§ READING PASSAGE
##############################

We sincerely thank all reviewers and ACs for their invaluable comments and the approval of originality. The code of this work is available.

1.Using alarger dataset(R1&R2&R3) We supplemented an experiment on the Liver and Tumor Segmentation (LiTS) dataset, a large-scale dataset with 103 CT scans for training and 27 CT scans for test. Here are the obtained average Dice and Hausdorff distance (HD).

SETR (ViT-B/16-pre)=>LD:94.15%, TD:58.84%, LHD:14.19, THD:44.99 CoTr w/o CNN-encoder=>LD:95.73, TD:66.37, LHD:4.67, THD:19.80 TransUnet=>LD:96.08, TD:67.17, LHD:4.56, THD:19.04 CoTr=>LD:96.56, TD:68.92, LHD:4.08, THD:16.93 *LD: Liver Dice, TD: Tumor Dice, LHD: Liver HD, THD: Tumor HD

It reveals that our CoTr consistently surpasses other three methods on both liver and tumor segmentation, demonstrating again the advantages of CoTr over the pure Transformer encoder, pure CNN encoder, and vanilla Transformer.

2.Using more metrics(R1) We used another metric, HD, to measures the degree of mismatch between the predicted boundaries and ground truth. Here are the HD values to be supplemented to Table 1.

SETR (ViT-B/16-rand) =>7.47 SETR (ViT-B/16-pre) =>8.47 CoTr w/o CNN-encoder=>7.23 CoTr w/o DeTrans=>5.18 APSS=>4.85 PP=>5.10 Non-local=>4.70 TransUnet=>4.77 CoTr∗=>5.04 CoTr†=>4.39 CoTr=>4.01

3.Modules are well-established(R2) Despite using well-established modules, our CoTr is the first to explore Transformer for 3D medical image segmentation in a computationally and spatially efficient way. During the research upsurge of applying Transformer to CV, the application to 3D scenarios, e.g., 3D medical image segmentation, is rare due to high complexity. We introduce 3D deformable self-attention via focusing only on a few key sampling points to alleviate the computation. Thus, it is possible for the Transformer to process the multi-scale feature maps and keep abundant high-resolution information for segmentation. The results show that our CoTr significantly beats the competing CNN-based, Transformer-based, and more recent TransUNet models, suggesting our contribution to the field.

##############################

§ DATASET RECORDS
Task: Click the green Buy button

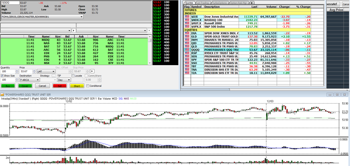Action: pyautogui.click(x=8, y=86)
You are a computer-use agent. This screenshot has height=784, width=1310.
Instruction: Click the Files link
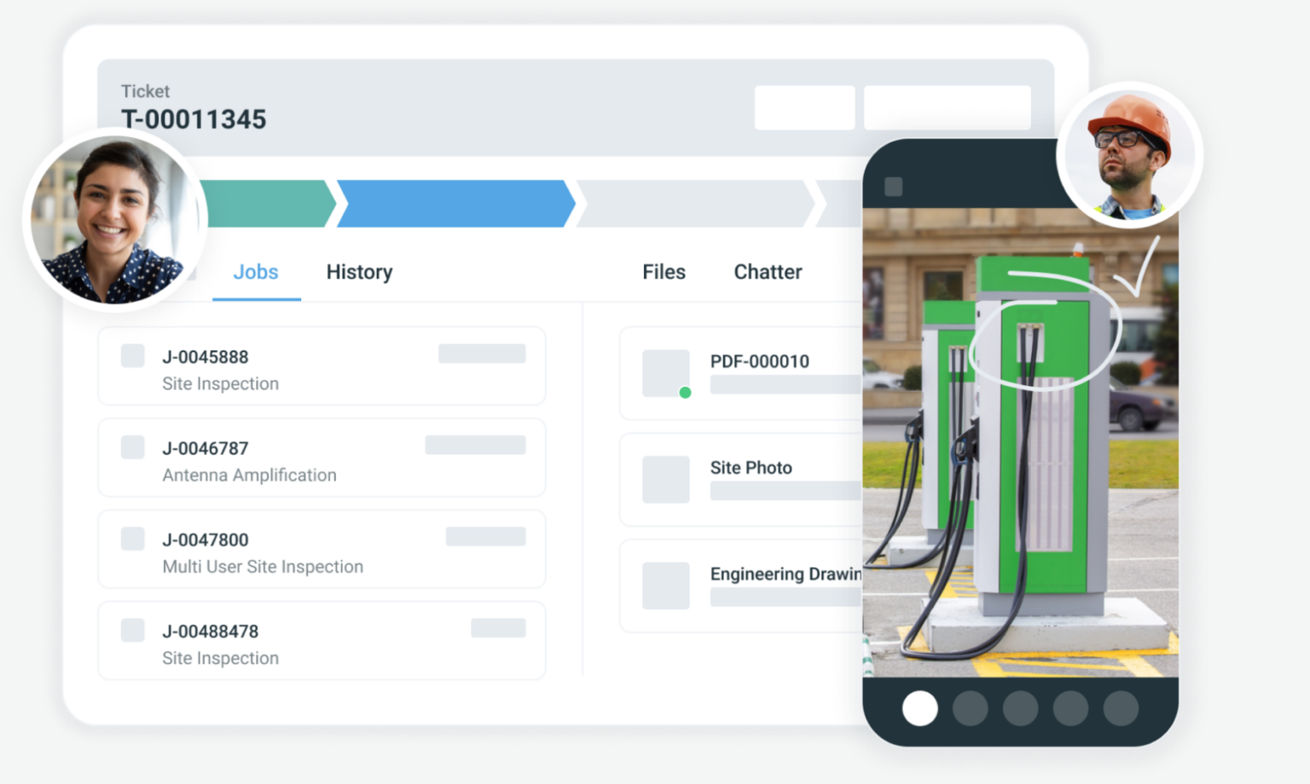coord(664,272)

##############################

§ DESCRIPTION OF THE TASK
In two sentences, sum up the reply about CoTr. The rows aren't needed for this.

§ TASK OUTPUT
The writers added an experiment on the larger LiTS dataset, where CoTr beat the other three methods on both liver and tumor segmentation, and they added Hausdorff distance as an extra metric for Table 1. They argue that, despite using well-established modules, CoTr is the first to explore Transformer for 3D medical image segmentation efficiently, using 3D deformable self-attention that focuses on a few key sampling points to cut computation.